→ **EXERCISE REQUIREMENTS**:
• a. According to the November tree and shrub tips, until when can nursery stock trees and shrubs be planted?
• b. List every problem tree that the November tree and shrub tips advise against planting.

START EXCERPT PROVIDED

University of Maryland Extension

November Tree and Shrub Tips

poison ivy fall color
Poison ivy leaves are red, orange and yellow in the Fall.  Photo: Steve Dewey, Utah State University, Bugwood.org.

(More tips from HGIC)

  • Continue to watch out for poison ivy. Do not handle the hairy poison ivy vines wrapped around trees. This is a good time to sever poison ivy vines at ground level and paint the cut end with a full-strength herbicide labeled for brush killing that contains triclopyr. Be careful not to bring firewood into the house with poison ivy vines attached.
  • Nursery stock trees and shrubs can be planted until the ground freezes. Carefully examine trees and shrubs prior to purchase to assess quality. Carefully remove container stock plants to examine root systems. Avoid shrubs with dead roots; dead roots are brown instead of white, or those that are tightly circling the stem or trunk. These can girdle the trunk later. If you buy container grown plants be sure to spread the roots out in the planting hole. (Cut down the sides to encourage new root growth.) With balled and burlap stock cut the twine around the ball and cut away the nylon or burlap wrapping. (PDF HG 24)
  • It is too late to transplant trees or shrubs. Be sure to keep all plants well watered during dry periods this fall, especially those that are newly planted or transplanted. Avoid planting problem trees such as silver maple, Bradford pear, and Norway maple.

END EXCERPT PROVIDED
START PROVIDED MATERIAL

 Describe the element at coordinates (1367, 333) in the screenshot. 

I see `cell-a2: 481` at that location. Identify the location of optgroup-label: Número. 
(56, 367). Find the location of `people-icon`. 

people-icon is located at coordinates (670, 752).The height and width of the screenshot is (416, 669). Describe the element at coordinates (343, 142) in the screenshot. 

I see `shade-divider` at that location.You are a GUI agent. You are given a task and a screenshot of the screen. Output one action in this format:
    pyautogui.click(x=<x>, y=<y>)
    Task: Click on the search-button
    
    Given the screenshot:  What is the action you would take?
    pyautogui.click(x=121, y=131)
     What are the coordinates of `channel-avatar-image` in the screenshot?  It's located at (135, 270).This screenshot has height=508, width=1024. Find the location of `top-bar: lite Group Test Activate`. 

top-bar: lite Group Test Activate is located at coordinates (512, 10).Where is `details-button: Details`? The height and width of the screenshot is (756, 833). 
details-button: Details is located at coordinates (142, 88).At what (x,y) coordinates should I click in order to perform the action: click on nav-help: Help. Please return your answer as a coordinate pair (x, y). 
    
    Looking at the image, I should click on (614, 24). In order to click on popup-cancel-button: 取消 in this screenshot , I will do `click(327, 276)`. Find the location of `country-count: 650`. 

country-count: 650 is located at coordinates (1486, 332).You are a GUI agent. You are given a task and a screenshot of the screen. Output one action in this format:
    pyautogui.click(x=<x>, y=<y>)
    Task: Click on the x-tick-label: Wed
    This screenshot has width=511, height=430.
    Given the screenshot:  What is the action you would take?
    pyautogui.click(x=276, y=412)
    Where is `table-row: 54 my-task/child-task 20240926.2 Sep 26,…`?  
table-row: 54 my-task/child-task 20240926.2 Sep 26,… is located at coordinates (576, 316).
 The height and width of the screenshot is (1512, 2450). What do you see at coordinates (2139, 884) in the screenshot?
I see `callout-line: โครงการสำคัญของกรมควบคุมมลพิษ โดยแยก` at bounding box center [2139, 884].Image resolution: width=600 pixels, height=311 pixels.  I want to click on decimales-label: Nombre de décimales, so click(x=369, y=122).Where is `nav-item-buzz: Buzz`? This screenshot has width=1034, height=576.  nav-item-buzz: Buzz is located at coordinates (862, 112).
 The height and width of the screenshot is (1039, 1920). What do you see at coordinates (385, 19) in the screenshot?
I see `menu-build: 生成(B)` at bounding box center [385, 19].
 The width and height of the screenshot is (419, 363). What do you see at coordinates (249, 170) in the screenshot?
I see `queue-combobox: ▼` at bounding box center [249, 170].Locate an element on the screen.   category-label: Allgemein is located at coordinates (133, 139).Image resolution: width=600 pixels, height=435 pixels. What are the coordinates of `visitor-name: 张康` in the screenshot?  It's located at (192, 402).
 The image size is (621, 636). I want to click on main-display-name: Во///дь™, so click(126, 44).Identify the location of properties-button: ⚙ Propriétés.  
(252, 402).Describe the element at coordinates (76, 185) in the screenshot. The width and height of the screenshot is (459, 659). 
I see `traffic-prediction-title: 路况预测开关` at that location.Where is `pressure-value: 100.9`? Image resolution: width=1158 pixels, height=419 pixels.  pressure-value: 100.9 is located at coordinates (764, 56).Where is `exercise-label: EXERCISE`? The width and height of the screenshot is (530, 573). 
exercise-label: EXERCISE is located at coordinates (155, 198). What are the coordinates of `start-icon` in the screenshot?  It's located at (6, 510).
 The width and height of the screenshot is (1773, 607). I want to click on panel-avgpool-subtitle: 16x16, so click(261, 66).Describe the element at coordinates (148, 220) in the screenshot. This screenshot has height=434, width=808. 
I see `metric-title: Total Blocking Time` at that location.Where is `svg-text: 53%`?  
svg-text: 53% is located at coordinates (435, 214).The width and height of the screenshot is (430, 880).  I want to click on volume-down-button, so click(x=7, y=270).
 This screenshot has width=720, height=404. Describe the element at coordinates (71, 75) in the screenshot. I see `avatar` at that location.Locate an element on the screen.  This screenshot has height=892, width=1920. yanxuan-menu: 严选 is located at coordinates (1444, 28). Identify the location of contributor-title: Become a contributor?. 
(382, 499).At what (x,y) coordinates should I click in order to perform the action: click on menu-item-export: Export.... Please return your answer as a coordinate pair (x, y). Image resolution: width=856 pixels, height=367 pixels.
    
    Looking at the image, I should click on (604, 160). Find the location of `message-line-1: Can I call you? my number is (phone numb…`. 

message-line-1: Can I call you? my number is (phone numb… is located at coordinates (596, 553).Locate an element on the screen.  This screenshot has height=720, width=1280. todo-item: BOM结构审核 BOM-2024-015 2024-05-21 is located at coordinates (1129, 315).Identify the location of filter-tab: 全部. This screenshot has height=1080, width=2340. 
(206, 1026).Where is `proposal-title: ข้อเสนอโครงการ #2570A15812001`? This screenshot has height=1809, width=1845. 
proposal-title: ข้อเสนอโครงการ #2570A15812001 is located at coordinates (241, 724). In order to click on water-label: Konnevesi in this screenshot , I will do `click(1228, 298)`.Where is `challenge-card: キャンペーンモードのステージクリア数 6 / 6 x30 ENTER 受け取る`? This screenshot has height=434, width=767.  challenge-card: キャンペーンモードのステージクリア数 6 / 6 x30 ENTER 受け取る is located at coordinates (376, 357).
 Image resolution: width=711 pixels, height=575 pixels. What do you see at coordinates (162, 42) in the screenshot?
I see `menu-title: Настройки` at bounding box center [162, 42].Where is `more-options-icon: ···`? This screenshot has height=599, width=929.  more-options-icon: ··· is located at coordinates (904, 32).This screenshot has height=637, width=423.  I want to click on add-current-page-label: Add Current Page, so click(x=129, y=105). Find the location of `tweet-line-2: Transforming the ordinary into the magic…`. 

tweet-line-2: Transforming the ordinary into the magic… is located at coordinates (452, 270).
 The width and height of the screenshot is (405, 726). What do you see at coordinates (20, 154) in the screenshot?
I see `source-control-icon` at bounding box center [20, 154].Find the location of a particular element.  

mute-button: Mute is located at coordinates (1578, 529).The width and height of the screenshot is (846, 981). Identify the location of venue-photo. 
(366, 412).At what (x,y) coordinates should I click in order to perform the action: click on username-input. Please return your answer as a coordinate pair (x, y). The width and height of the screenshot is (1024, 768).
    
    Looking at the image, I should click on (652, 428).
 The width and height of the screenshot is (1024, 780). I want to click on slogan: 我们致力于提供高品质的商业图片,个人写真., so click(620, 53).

END PROVIDED MATERIAL

→ **EXERCISE SOLUTIONS**:
• a. Until the ground freezes.

• b. Silver maple, Bradford pear, Norway maple